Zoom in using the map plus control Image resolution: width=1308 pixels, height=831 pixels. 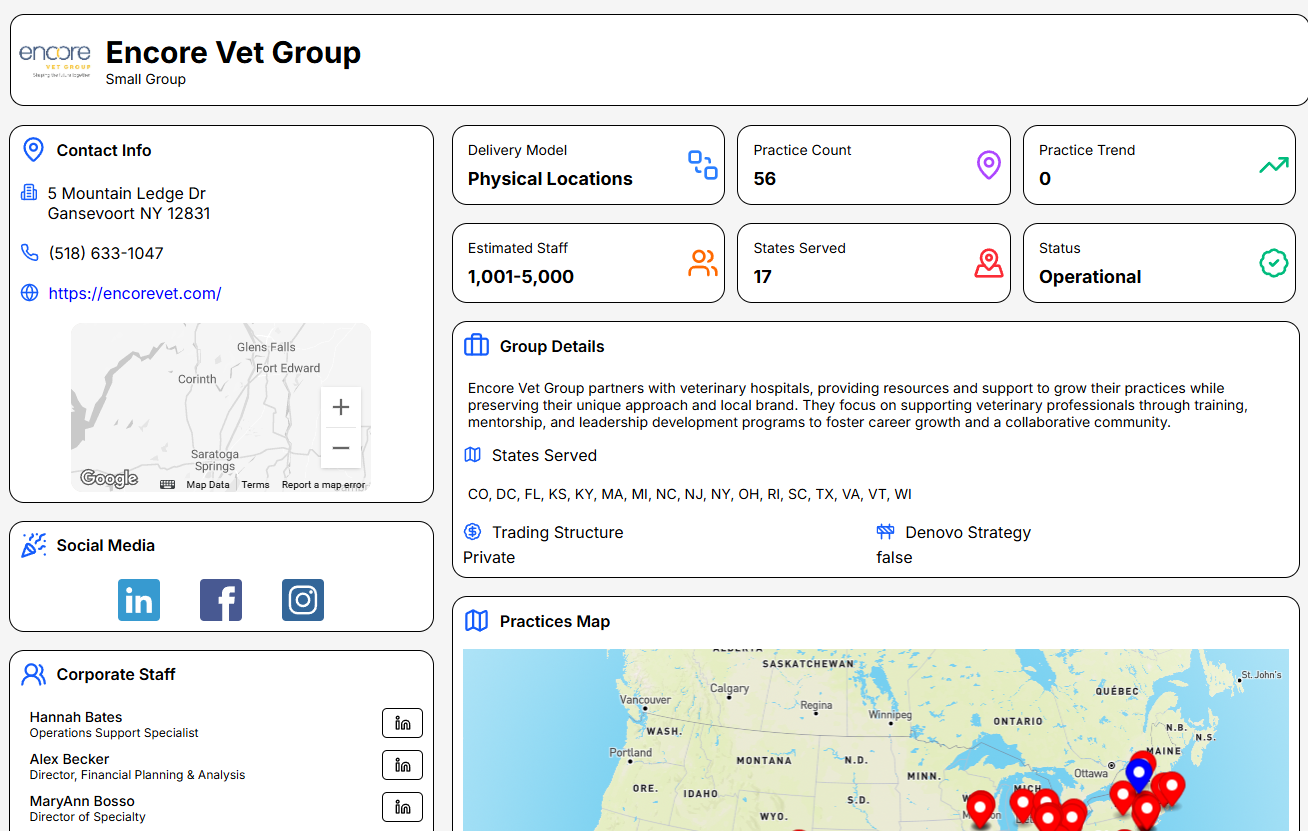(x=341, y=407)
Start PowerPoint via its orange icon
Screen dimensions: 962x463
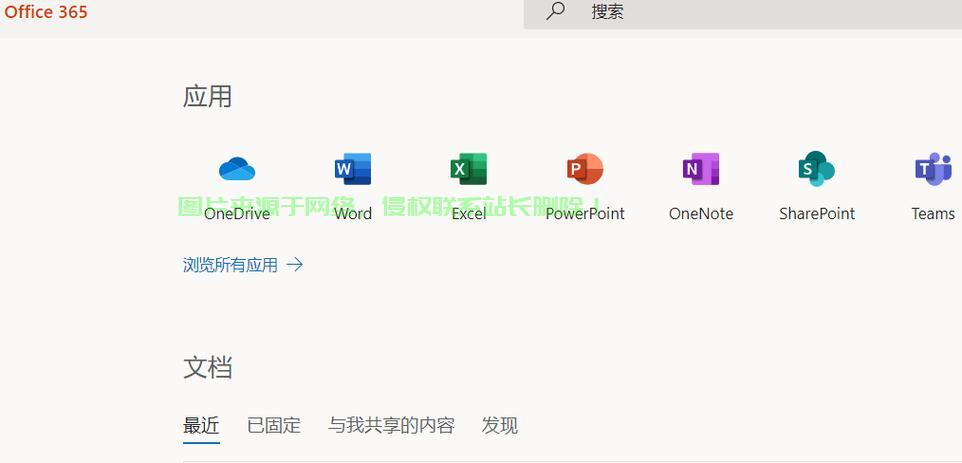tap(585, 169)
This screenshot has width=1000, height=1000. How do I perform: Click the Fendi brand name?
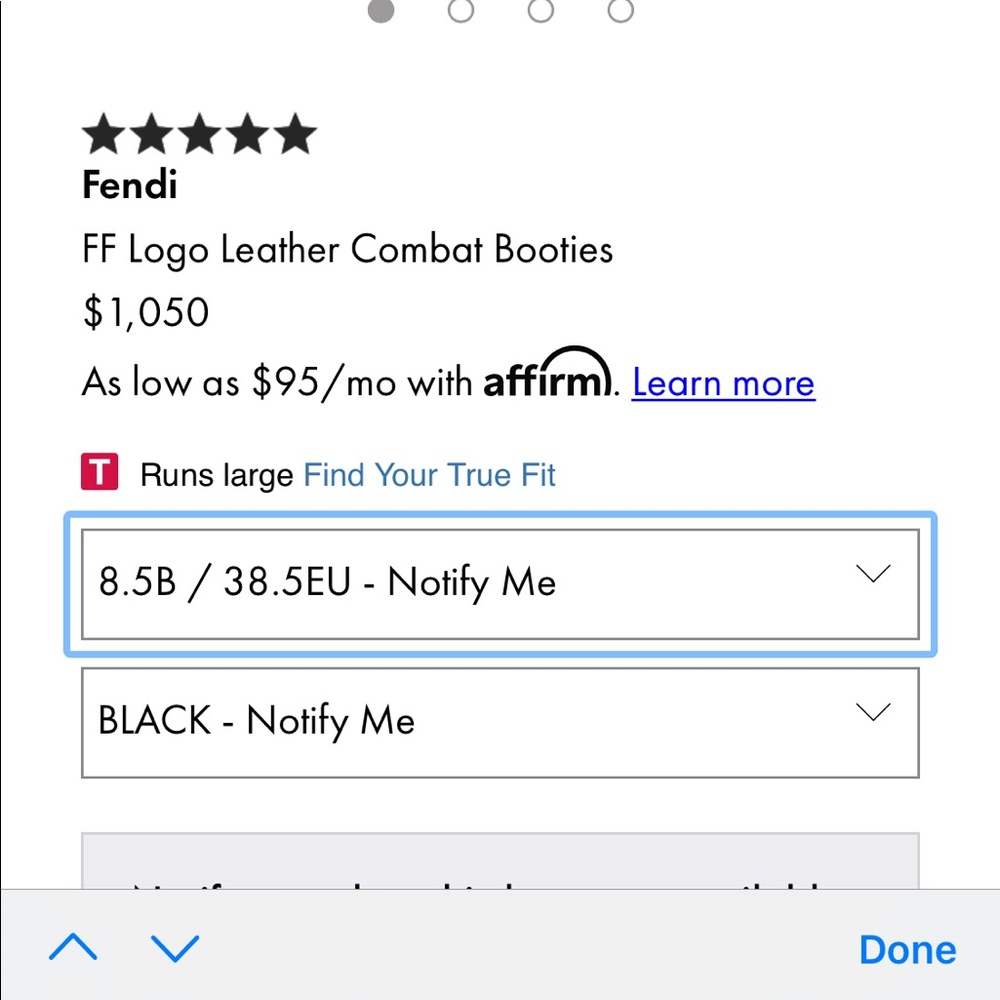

○ ○ ○ ○ ○

Work to complete:
Repeat the lines of the records verbatim, starting at the line containing "Start PowerPoint via its orange icon" and stopping after the final line. Images stay out.

Task result:
Start PowerPoint via its orange icon
Screen dimensions: 962x463
tap(585, 169)
This screenshot has width=1000, height=1000. How do I perform: Click the Fendi brand name?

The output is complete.